### Records for processing
#####

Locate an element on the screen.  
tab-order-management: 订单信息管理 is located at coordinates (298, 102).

#####

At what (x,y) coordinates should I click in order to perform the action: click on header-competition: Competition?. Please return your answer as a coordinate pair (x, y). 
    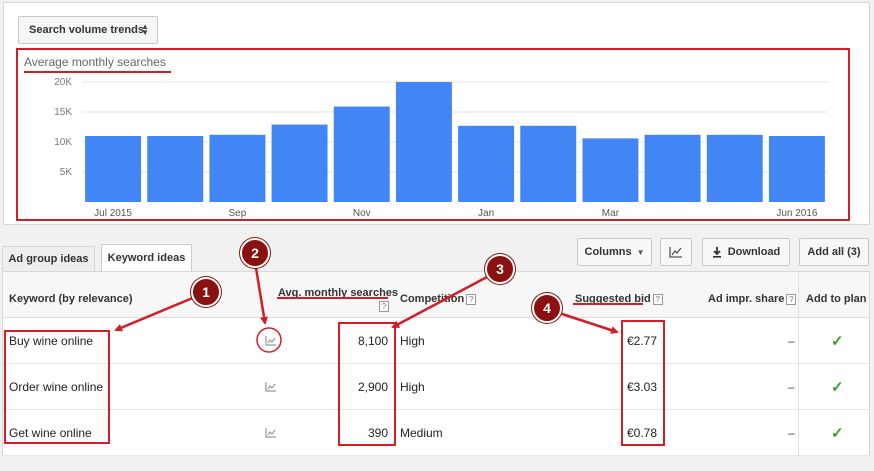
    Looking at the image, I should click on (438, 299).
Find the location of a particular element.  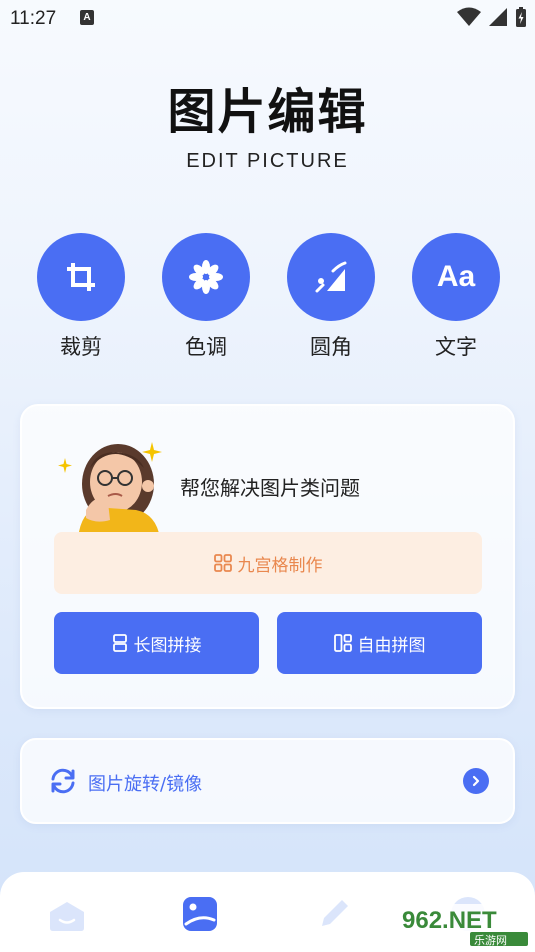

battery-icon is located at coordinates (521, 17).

#####

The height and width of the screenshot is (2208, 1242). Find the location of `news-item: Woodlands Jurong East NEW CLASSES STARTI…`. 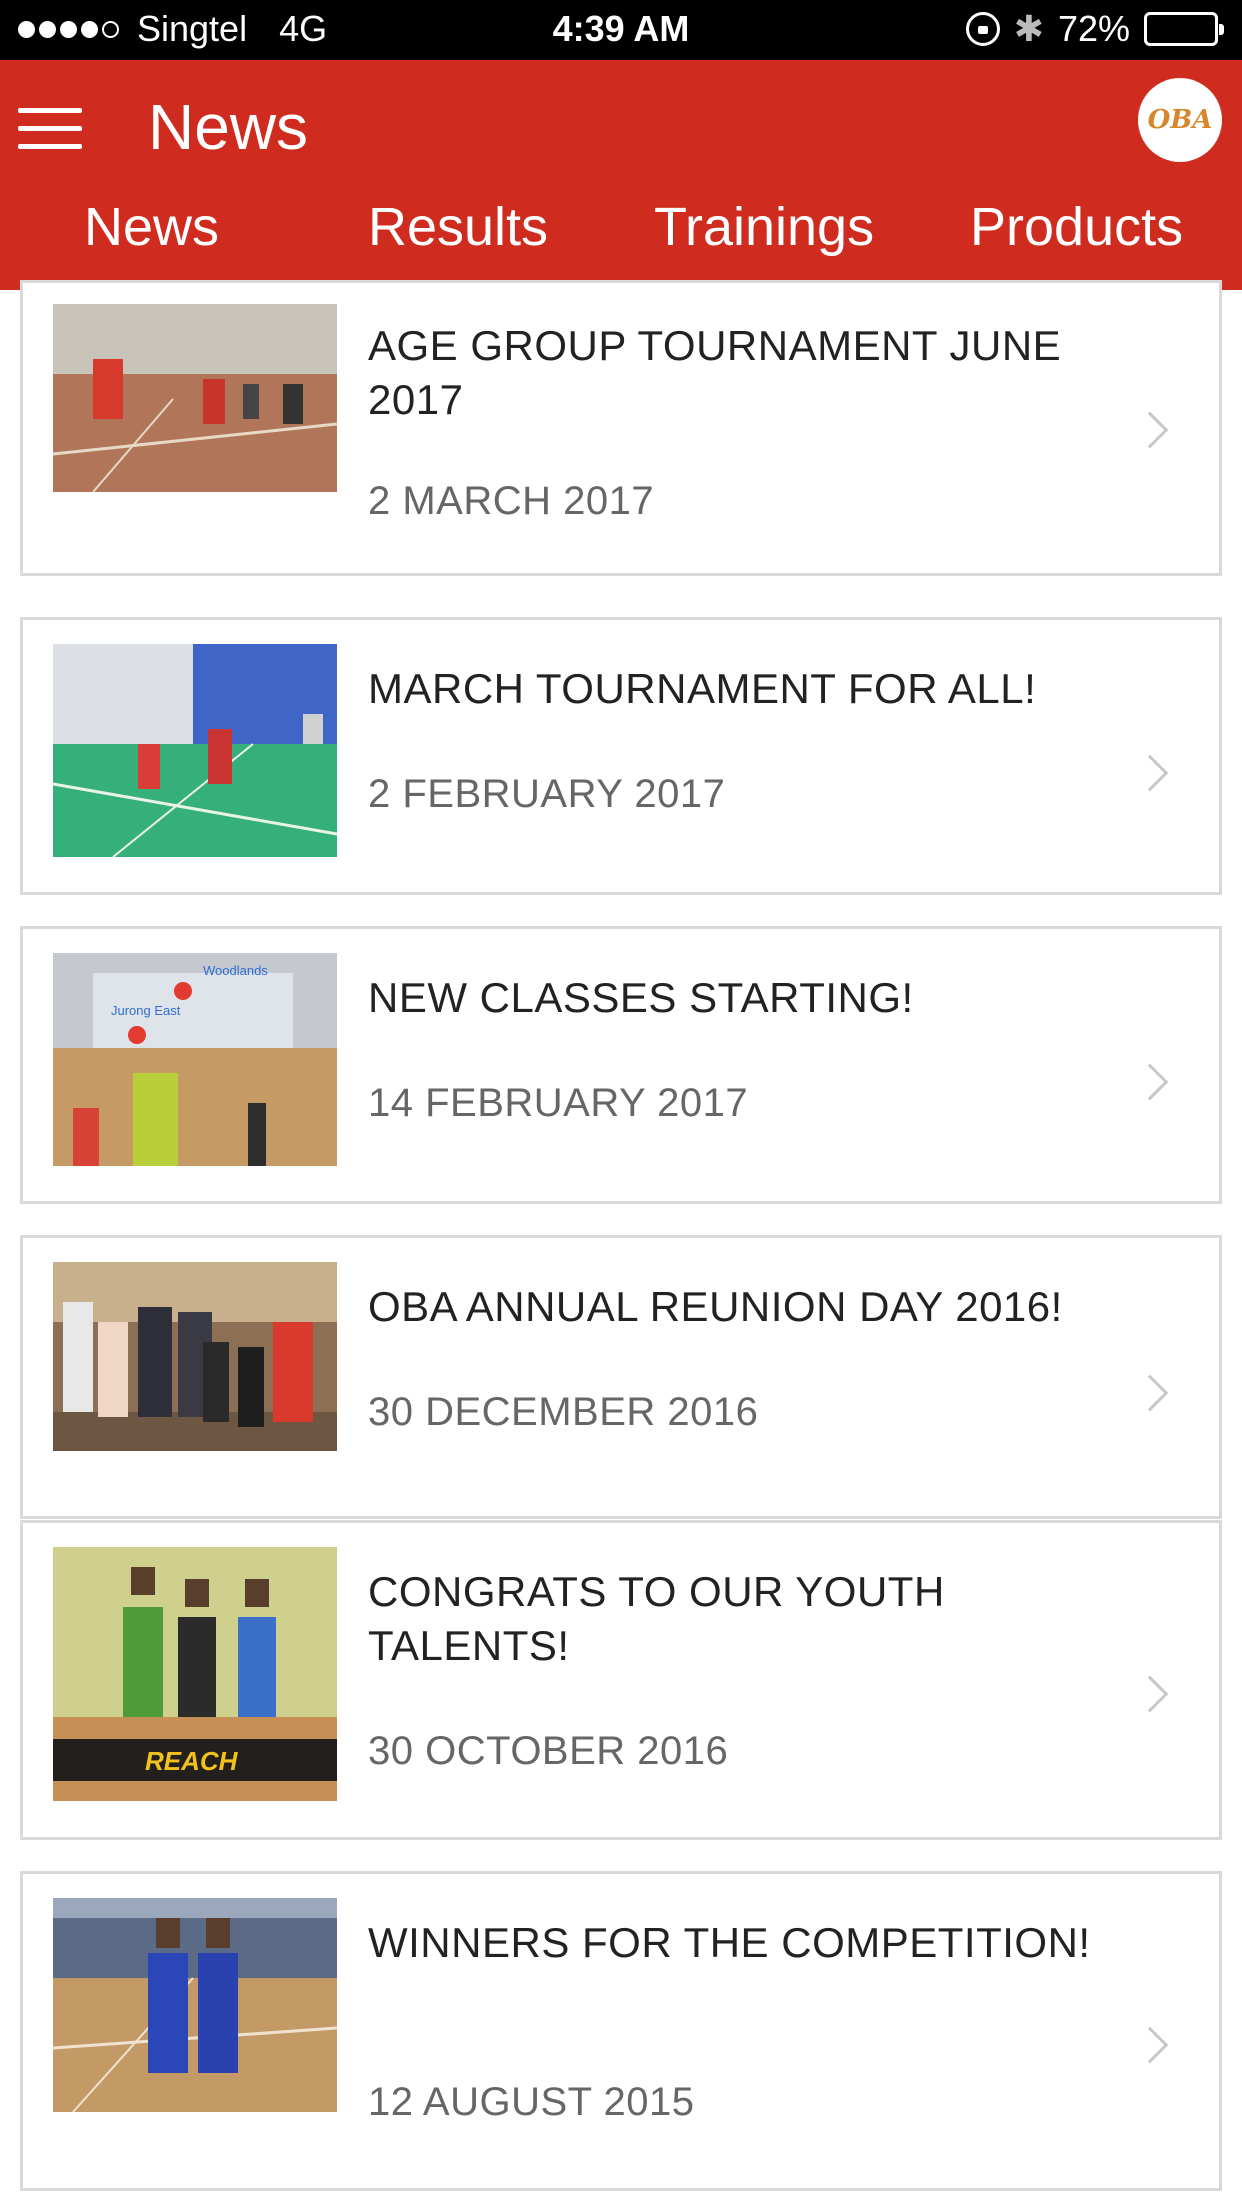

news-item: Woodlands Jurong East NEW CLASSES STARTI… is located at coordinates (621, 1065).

#####

### Exercise directions
Swap "particular" for "specific" in the records from the line with "At what (x,y)" up to and including the line with "battery-icon is located", and give back only those lines with everything else unchanged. Leave the pictures out.

### Exercise output
At what (x,y) coordinates should I click in order to perform the action: click on header-competition: Competition?. Please return your answer as a coordinate pair (x, y). 
    Looking at the image, I should click on (438, 299).
Find the location of a specific element.  

battery-icon is located at coordinates (521, 17).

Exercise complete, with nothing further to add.